Data to process section start

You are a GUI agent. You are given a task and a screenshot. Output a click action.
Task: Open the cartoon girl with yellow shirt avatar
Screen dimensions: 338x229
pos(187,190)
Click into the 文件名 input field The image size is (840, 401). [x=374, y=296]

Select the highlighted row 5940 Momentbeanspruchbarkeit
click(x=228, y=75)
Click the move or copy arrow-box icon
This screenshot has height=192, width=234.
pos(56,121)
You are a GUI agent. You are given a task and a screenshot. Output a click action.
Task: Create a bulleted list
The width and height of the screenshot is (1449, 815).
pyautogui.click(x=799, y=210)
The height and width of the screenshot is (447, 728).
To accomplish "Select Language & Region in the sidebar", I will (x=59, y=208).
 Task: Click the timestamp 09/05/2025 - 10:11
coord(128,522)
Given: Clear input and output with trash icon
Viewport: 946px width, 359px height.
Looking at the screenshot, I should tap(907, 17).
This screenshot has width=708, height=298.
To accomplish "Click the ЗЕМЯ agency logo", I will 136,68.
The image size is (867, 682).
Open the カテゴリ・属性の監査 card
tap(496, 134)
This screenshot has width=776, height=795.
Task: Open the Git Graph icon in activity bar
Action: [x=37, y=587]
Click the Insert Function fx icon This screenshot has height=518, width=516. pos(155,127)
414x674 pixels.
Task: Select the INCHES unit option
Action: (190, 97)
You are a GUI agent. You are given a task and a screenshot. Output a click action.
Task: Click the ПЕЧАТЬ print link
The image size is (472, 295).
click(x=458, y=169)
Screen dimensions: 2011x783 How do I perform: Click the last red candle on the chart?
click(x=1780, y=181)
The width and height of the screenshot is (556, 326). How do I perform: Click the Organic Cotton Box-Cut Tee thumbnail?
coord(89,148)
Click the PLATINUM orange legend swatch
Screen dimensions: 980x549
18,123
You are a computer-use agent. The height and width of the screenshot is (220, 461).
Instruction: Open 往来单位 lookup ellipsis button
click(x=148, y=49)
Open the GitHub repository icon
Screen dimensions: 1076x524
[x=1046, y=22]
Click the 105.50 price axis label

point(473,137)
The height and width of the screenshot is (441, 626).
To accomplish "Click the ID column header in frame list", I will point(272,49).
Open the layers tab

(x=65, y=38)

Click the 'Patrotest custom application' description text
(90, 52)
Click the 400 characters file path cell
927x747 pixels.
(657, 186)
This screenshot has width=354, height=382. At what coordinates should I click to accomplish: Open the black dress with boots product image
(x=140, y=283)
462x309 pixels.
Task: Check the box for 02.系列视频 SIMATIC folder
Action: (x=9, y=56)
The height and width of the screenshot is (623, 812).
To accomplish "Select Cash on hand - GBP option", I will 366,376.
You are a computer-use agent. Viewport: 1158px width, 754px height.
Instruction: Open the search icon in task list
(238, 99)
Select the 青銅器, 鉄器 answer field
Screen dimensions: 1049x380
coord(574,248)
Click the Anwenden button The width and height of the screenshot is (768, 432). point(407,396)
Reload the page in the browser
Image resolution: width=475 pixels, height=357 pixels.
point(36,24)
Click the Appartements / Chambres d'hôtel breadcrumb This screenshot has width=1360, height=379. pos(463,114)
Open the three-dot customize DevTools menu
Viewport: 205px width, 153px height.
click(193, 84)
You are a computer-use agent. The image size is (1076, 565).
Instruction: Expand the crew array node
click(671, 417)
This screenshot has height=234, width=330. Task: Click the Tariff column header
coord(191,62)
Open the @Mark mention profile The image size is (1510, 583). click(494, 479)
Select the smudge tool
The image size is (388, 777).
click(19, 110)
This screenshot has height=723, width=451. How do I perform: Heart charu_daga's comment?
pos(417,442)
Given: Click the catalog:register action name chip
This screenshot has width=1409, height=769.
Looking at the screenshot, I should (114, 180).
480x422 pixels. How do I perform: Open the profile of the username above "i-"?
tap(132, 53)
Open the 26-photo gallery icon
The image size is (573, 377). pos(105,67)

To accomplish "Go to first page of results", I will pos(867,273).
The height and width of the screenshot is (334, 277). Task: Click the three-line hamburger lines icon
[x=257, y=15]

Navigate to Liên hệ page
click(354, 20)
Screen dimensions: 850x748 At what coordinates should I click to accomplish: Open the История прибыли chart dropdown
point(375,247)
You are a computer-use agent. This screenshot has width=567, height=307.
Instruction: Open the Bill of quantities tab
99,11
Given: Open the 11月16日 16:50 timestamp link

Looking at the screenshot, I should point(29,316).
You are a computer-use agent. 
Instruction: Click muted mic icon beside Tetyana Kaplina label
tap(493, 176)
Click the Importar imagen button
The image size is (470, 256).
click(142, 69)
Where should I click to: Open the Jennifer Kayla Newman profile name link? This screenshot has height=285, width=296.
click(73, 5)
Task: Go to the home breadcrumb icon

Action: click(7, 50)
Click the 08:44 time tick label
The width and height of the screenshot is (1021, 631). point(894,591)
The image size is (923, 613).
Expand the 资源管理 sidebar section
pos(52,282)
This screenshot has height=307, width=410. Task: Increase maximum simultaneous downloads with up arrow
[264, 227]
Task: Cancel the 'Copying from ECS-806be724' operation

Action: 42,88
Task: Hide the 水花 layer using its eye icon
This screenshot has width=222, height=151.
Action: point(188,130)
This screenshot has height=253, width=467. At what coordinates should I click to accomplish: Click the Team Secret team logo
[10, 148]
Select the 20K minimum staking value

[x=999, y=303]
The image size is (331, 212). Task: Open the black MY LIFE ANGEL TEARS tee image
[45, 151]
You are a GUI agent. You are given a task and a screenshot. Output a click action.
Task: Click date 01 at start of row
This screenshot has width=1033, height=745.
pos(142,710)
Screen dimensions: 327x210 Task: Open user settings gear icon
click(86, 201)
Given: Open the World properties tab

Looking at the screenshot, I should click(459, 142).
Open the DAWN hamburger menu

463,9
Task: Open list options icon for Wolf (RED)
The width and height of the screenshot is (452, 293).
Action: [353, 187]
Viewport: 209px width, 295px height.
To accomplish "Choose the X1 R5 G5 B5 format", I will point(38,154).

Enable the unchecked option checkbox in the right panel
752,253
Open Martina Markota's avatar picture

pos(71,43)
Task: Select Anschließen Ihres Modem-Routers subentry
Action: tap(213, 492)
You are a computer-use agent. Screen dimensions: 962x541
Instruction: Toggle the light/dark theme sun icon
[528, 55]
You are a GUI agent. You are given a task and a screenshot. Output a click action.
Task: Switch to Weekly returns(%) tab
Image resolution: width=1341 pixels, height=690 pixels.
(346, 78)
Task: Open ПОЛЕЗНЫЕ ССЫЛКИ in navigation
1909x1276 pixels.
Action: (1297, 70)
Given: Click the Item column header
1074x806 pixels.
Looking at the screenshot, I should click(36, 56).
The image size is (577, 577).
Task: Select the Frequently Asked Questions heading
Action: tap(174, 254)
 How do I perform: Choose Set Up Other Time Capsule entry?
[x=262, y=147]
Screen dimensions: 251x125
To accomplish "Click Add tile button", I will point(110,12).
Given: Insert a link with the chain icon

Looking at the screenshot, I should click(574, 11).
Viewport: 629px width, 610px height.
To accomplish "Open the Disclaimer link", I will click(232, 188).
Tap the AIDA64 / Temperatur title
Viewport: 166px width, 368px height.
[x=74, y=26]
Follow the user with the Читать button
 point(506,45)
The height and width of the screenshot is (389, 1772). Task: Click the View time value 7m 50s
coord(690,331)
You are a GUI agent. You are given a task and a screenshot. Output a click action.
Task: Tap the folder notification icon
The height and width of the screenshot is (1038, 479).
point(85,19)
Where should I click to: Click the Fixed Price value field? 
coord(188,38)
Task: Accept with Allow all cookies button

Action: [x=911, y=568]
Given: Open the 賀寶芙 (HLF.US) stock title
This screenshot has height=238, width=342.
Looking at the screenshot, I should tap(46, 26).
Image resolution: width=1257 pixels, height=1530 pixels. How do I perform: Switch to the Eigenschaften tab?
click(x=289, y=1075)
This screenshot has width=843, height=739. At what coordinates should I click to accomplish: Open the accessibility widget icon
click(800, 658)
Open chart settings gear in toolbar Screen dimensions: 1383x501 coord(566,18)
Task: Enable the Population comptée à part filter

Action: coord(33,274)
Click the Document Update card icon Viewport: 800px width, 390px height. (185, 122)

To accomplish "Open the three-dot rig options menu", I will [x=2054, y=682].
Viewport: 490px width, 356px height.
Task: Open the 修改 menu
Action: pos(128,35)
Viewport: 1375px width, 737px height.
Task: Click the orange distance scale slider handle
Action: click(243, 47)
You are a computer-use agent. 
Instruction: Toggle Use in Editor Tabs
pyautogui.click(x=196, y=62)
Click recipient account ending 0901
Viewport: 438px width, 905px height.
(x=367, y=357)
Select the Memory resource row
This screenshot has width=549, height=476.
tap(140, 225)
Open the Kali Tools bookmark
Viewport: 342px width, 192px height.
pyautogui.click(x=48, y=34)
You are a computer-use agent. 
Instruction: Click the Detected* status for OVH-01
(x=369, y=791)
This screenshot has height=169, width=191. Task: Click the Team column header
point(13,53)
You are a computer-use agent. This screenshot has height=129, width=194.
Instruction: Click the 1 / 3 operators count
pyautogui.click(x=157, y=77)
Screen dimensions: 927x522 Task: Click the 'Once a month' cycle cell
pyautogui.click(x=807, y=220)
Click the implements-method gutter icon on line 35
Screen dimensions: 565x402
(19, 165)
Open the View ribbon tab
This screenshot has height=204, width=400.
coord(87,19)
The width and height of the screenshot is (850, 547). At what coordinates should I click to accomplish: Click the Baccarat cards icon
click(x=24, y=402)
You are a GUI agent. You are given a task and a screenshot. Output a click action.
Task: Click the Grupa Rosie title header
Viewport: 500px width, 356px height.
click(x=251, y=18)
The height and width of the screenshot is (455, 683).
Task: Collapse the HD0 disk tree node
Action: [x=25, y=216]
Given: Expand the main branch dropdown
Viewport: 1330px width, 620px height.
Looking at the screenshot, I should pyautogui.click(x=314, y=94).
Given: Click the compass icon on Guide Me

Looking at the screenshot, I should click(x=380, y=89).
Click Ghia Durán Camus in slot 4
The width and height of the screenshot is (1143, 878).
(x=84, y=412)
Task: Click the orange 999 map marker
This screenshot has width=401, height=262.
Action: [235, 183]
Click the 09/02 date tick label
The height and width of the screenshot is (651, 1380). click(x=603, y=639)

Data to process section end

Track down every line in the entries that includes the string "title", and copy it.

Result:
Tap the AIDA64 / Temperatur title
Given: Open the 賀寶芙 (HLF.US) stock title
Task: Click the Grupa Rosie title header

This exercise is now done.